- Cover of the first volume

ニューノーマル (Nyū Nōmaru)
- Genre: Romantic comedy
- Written by: Akito Aihara
- Published by: Funguild
- English publisher: BookWalker
- Imprint: Comic Owl
- Magazine: Access Books; Comic CMoa; Renta!;
- Original run: December 4, 2020 – present
- Volumes: 9
- Anime and manga portal

= New Normal (manga) =

Japanese manga series

New Normal (ニューノーマル, Nyū Nōmaru) is a Japanese manga series written and illustrated by Akito Aihara. Published by Funguild, it began serialization on various webcomic platforms in December 2020. As of June 2026, the series' individual chapters have been collected into nine print volumes.

==Plot==
In New Normal, wearing a mask is commonplace and showing your mouth to someone of the opposite sex can be seen as an admission of love. After Natsuki's classmate, Hata, sees her without her mask on, the two begin a secret relationship where they show each other their faces in private.

==Publication==
Written and illustrated by Akito Aihara, the series is published by Funguild under their Comic Owl imprint. It began serialization on various webcomic platforms, including Access Books, Comic CMoa, and Renta!, on December 4, 2020. As of June 2026, the series' individual chapters have been collected into nine tankōbon volumes.
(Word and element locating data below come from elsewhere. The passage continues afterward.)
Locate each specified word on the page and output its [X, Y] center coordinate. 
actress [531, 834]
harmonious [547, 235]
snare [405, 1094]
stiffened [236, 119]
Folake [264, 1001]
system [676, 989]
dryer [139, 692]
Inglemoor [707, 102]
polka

BookWalker is publishing the series in English digitally.

===Volumes===

| No. | Japanese release date | Japanese ISBN |
|---|---|---|
| 1 | July 19, 2021 | 978-4-91-061700-8 |
| 2 | November 17, 2021 | 978-4-91-061701-5 |
| 3 | July 19, 2022 | 978-4-91-061704-6 |
| 4 | March 17, 2023 | 978-4-91-061708-4 |
| 5 | February 19, 2024 | 978-4-91-061721-3 |
| 6 | June 17, 2024 | 978-4-91-061726-8 |
| 7 | December 17, 2024 | 978-4-91-061730-5 |
| 8 | October 17, 2025 | 978-4-91-061748-0 |
| 9 | June 17, 2026 | 978-4-91-061774-9 |

==Reception==
A columnist for ITmedia liked the portrayal of adolescent romance, describing it as "realistic". They also liked the story's darker elements.